In 2011 and 2012, more than 600 community members participated in an intensive visioning process to map out how Bread & Roses should continue meeting the needs of movements for change in the Philadelphia region. The biggest takeaway? More grants and bigger grants are needed to build stronger movements. Inspired by a model pioneered by Social Justice Fund Northwest, Bread & Roses is launching a new collective fundraising and giving model, Giving Projects, to increase the number and size of grants to grassroots groups making change.
“This is a way for Bread & Roses to really separate itself and do something creative and new,” says DJ Thornton, who joined Bread & Roses’ board of directors this summer after serving on the Community Grantmaking Committee. “Giving Projects fit the Bread & Roses model of being innovative, grassroots, and inclusive.”

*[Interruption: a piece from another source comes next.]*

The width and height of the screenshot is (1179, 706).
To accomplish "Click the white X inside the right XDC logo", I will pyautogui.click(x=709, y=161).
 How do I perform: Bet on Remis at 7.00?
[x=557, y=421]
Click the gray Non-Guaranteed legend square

The Giving Project model recalls Bread & Roses’ founding days, when every member was a donor and played a role in deciding which groups received grants. Giving Projects are likewise democratic, transparent, and accountable to movements — through a one-time, intensive commitment.
Sarah Burgess, a Bread & Roses donor and Resource Generation Philadelphia member, is happy to see Giving Projects launch at Bread & Roses. “I feel like there’s a huge potential for Giving Projects to transform the way we think about traditional philanthropy, which concentrates power with people who already have a lot of power,” she says. “This model is not just about the redistribution of money, but about the redistribution of power too.”
Twenty people will participate in the Giving Project pilot in 2016. Over the course of six months, the cross-class, multiracial, intergenerational cohort will receive intensive training on race, class, fundraising, and grantmaking. Each module will push participants forward in their personal work and healing about race and class, and the political education will deepen participants’ understanding of local history and context. Bread & Roses provides one-on-one support in fundraising for participants, who commit to making a meaningful gift and raising money from their networks and then take their new skills to the movements and causes they care about. Funds raised will be distributed as grants by the participants.
Becky Jones, a member of Resource Generation Philly Chapter, will participate in the 2016 pilot Giving Project. “The Giving Projects take giving beyond just writing a check,” she explains. “Everyone is challenged to give in ways that are meaningful to them.”
Jennifer Jordan, who served two years on the Community Grantmaking Committee and joined the board of directors this summer, sees the Giving Projects as part of a long tradition of collective giving. “Collective, strategic giving used to happen in a lot of cultural communities, including African Americans,” Jennifer says. “These were spaces to have really open and frank conversations about money — conversations that were super taboo elsewhere. The more we open up those conversations, the better we do the work.”